__WHAT YOU WILL DO__: Once you have read the records below, report how many lines contain the word "Given", and give nothing besides that number.

__RECORDED DATA__:
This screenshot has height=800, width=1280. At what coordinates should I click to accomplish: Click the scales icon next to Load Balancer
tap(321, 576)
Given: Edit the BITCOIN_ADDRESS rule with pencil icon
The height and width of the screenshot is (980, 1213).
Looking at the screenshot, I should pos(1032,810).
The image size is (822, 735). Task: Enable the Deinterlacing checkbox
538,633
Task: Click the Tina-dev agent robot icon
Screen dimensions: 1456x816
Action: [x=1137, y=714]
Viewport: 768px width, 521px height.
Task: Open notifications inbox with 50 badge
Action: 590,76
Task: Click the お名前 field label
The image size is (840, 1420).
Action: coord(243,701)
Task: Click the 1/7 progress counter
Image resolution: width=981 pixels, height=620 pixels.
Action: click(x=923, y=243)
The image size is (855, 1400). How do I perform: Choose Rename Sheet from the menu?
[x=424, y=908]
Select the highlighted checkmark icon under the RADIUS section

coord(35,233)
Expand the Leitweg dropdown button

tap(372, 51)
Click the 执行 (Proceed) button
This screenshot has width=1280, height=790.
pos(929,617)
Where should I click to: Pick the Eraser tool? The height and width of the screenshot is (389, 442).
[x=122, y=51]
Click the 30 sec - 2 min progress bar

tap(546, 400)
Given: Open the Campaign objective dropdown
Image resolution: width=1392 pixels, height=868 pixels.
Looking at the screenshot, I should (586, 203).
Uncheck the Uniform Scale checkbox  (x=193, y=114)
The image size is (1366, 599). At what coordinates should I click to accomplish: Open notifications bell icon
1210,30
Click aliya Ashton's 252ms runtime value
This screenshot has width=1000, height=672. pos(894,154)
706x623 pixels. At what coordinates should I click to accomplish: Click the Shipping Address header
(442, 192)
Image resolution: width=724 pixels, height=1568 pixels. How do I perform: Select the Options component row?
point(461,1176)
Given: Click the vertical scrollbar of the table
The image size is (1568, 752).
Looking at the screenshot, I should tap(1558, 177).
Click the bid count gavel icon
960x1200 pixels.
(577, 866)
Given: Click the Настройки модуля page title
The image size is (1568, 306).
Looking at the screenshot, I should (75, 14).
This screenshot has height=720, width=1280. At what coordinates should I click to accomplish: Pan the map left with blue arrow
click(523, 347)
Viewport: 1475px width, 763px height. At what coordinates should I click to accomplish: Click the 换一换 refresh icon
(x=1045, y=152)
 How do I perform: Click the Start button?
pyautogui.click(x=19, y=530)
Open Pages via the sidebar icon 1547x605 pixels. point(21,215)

__TASK OUTPUT__: 4